Sometimes, companies have advance warning when dangerous conditions exist that may result in disaster. Hurricanes and blizzards, for example, don’t exactly sneak up on anyone. Other times, however, disaster can strike seemingly out of nowhere. Just ask Jordan Spieth.
Spieth, of course, is the American golfer, currently ranked no. 2 in the world, who saw a 5-stroke lead in the 2016 Masters Tournament disappear in the course of three holes on the back nine of the last round, highlighted by a stunning quadruple bogey on the par-3 12th hole. (See this story for a good summary and this video of his shots on no. 12.)
By way of background for any non-golfers, The Masters is one of professional golf’s four Major Championships, which are the most prestigious of the dozens of tournaments the pros play each year. Spieth won the 2015 Masters and had led the 2016 edition through the first three rounds, putting him in position to become only the fourth golfer ever to win back-to-back Masters. He birdied five of the first nine holes during his final round and seemed destined for the history books – until disaster struck.

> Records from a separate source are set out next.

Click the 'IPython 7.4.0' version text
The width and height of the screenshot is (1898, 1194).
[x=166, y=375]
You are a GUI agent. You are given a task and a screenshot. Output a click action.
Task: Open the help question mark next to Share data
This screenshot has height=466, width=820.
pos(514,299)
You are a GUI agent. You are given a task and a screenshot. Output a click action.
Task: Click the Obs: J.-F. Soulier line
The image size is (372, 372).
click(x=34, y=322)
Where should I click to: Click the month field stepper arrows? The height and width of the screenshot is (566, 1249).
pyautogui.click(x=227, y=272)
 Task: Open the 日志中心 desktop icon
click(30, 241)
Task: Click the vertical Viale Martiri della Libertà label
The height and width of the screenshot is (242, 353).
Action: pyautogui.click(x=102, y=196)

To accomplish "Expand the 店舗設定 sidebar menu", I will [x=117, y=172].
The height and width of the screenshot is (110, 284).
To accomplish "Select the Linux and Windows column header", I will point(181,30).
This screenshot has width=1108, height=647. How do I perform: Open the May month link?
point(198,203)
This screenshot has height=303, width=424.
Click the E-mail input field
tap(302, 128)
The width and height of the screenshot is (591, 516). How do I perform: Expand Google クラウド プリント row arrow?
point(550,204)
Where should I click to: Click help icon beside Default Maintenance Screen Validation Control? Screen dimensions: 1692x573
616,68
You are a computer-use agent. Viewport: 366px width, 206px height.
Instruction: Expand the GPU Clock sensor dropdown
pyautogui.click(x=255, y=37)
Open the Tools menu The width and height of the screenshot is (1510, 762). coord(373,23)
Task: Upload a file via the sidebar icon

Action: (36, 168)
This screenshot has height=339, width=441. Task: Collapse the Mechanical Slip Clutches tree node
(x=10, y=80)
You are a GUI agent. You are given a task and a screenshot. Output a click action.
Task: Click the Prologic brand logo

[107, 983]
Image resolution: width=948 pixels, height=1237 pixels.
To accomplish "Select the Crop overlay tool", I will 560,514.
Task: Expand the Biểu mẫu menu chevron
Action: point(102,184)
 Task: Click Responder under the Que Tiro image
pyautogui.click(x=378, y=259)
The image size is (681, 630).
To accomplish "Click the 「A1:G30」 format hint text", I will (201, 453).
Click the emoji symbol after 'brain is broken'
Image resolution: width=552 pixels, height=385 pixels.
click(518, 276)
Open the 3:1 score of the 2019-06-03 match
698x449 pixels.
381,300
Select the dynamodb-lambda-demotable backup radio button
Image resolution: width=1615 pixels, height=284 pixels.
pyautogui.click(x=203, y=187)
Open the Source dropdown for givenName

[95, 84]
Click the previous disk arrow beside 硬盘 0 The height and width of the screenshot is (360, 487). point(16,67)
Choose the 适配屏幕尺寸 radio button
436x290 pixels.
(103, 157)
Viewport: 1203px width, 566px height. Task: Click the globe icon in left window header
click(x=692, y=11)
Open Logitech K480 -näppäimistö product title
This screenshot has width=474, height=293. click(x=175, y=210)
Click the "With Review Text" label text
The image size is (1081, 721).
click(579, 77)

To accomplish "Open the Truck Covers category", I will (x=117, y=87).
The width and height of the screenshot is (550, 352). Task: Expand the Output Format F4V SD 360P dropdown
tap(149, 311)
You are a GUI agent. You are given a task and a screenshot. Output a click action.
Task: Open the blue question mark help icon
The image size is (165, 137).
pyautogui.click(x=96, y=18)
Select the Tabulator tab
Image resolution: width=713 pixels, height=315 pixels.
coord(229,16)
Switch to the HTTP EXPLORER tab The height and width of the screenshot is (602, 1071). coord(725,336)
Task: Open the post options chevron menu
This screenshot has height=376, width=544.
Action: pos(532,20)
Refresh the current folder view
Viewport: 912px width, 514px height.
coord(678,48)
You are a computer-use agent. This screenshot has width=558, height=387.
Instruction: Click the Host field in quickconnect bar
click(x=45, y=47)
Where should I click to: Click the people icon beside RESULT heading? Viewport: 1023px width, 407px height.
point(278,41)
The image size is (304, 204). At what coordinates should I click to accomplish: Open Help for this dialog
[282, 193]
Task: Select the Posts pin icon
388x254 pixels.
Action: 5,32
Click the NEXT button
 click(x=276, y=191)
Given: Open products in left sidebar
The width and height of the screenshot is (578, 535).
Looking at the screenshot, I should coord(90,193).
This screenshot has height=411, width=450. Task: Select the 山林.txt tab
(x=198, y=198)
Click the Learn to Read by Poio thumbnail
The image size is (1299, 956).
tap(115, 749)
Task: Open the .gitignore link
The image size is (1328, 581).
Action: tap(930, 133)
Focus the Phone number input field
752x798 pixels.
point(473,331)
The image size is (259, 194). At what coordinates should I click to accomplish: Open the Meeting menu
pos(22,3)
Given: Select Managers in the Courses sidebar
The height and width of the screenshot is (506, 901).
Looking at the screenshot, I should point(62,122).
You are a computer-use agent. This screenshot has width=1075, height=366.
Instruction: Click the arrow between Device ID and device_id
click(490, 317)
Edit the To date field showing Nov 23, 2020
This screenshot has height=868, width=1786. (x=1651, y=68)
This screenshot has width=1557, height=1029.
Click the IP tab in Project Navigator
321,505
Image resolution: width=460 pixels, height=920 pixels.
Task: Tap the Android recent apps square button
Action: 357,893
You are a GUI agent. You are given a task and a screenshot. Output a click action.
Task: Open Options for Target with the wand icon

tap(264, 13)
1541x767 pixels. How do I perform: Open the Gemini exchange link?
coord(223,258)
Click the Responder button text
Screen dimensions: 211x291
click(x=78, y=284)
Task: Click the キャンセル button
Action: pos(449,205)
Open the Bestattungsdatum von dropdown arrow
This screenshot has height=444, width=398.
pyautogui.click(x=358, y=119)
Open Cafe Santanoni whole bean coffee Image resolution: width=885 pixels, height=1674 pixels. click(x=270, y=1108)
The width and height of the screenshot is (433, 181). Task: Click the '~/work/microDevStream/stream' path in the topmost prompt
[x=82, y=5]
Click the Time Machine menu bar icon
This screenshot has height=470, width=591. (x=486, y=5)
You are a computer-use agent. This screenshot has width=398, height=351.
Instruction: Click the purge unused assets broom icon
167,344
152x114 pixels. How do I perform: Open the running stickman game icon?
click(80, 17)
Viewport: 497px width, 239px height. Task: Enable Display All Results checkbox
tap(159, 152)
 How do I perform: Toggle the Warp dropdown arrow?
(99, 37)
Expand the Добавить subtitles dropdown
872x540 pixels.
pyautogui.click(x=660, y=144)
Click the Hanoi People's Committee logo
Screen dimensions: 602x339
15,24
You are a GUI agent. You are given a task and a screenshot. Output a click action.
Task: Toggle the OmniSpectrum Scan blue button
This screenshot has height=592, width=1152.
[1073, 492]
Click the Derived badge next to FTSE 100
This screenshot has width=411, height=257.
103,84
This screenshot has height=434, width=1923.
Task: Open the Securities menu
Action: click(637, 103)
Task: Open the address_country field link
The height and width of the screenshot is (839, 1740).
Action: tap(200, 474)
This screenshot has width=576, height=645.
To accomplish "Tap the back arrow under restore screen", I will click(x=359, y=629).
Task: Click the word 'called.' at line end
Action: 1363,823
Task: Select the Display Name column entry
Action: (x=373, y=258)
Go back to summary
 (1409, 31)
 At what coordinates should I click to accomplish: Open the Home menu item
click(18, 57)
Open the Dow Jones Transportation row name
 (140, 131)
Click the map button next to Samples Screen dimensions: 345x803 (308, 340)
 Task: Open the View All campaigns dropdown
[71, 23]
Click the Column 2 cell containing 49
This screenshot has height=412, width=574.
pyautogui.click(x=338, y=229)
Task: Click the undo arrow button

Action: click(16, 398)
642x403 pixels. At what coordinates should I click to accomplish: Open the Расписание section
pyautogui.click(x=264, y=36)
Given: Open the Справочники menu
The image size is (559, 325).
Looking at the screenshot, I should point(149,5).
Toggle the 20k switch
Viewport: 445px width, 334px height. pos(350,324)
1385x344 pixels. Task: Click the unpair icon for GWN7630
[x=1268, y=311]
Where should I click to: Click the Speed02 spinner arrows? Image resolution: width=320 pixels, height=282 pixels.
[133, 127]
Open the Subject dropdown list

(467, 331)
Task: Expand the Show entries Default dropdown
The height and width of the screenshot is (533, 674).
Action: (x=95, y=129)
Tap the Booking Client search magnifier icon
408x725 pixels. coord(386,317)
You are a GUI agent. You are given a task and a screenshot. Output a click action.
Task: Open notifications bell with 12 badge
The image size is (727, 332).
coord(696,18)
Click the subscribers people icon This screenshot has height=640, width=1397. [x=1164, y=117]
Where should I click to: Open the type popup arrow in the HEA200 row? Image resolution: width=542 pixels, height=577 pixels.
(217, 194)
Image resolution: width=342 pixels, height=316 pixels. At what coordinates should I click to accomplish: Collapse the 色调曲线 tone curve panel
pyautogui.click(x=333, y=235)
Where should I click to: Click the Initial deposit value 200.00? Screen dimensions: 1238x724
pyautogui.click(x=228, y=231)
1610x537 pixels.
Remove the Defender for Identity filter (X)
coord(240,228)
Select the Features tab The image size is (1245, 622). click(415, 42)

Another painful sports disaster took place at Super Bowl XIV. The Seattle Seahawks were a yard away from a go-ahead touchdown in the closing seconds of the game, with one of the game’s best running backs – Marshawn “Beast Mode” Lynch – in their backfield. But rather than run the ball, Seattle elected to pass – a pass that Malcolm Butler of the New England Patriots intercepted to take the victory away from Seattle. (Of course one team’s disaster leads to another team’s victory dance.)
Disaster struck twice at the 2014 World Cup in Brazil. First the defending champ Spain was humiliated in its first game, losing 5-1 to the Netherlands. Spain then proceeded to lose its second game as well and was bounced from the tournament, an unprecedented letdown for a defending champ. Later, in the semi-final round, Germany thumps the host team Brazil, 7-1, the worst loss by a host country in World Cup history. In my book there’s no shame in losing a semi-final game, but nonetheless some Brazilians took to looting and vandalism; riot police were called in.
In sports, it’s virtually impossible to prepare for disasters of these sorts; sometimes, they just happen, no matter how diligently an individual or team may have prepared. But in business, you can absolutely take steps to protect yourself and your organization against the kind of disasters that threaten utility power.
In an industrial environment, it means conducting an assessment of your facility and making sure you have UPS protection in critical areas. And there may well be more of those areas than first meet the eye, as we covered in this recent post.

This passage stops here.